## Work request
Quote exactly and only this range of lines in the data below: the line that holds "About Autism [button] (268, 98)" to the line that holds "Informação adicional (551, 896)", both included.

## Records for this exercise

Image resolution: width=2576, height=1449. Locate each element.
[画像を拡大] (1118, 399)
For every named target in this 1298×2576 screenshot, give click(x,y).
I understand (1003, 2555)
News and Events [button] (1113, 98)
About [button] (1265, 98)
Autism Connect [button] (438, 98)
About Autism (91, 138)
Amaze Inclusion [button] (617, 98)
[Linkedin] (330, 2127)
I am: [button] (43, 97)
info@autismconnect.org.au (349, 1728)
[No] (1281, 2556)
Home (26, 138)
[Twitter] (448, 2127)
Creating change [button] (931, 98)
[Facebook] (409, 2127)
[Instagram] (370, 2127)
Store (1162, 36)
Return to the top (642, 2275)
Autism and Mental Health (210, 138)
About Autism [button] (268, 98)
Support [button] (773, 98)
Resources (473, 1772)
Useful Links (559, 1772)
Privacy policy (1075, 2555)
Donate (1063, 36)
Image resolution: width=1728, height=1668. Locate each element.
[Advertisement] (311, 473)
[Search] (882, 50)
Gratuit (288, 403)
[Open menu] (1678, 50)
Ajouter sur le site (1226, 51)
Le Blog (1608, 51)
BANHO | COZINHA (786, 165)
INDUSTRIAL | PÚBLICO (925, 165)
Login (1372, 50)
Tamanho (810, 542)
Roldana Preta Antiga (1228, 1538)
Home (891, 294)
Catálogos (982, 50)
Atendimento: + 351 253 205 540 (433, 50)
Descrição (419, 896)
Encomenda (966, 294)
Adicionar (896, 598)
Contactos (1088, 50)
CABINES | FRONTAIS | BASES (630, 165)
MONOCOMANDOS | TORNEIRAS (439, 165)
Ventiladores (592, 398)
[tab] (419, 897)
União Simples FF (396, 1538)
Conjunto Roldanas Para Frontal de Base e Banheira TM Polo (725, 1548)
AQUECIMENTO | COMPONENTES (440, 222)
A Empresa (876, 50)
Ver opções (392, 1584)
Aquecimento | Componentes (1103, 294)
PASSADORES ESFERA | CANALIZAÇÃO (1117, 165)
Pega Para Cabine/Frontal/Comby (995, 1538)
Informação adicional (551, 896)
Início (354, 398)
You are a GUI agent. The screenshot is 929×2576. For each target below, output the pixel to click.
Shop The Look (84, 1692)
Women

## Finished exercise
About Autism [button] (268, 98)
Support [button] (773, 98)
Resources (473, 1772)
Useful Links (559, 1772)
Privacy policy (1075, 2555)
Donate (1063, 36)
Image resolution: width=1728, height=1668. Locate each element.
[Advertisement] (311, 473)
[Search] (882, 50)
Gratuit (288, 403)
[Open menu] (1678, 50)
Ajouter sur le site (1226, 51)
Le Blog (1608, 51)
BANHO | COZINHA (786, 165)
INDUSTRIAL | PÚBLICO (925, 165)
Login (1372, 50)
Tamanho (810, 542)
Roldana Preta Antiga (1228, 1538)
Home (891, 294)
Catálogos (982, 50)
Atendimento: + 351 253 205 540 (433, 50)
Descrição (419, 896)
Encomenda (966, 294)
Adicionar (896, 598)
Contactos (1088, 50)
CABINES | FRONTAIS | BASES (630, 165)
MONOCOMANDOS | TORNEIRAS (439, 165)
Ventiladores (592, 398)
[tab] (419, 897)
União Simples FF (396, 1538)
Conjunto Roldanas Para Frontal de Base e Banheira TM Polo (725, 1548)
AQUECIMENTO | COMPONENTES (440, 222)
A Empresa (876, 50)
Ver opções (392, 1584)
Aquecimento | Componentes (1103, 294)
PASSADORES ESFERA | CANALIZAÇÃO (1117, 165)
Pega Para Cabine/Frontal/Comby (995, 1538)
Informação adicional (551, 896)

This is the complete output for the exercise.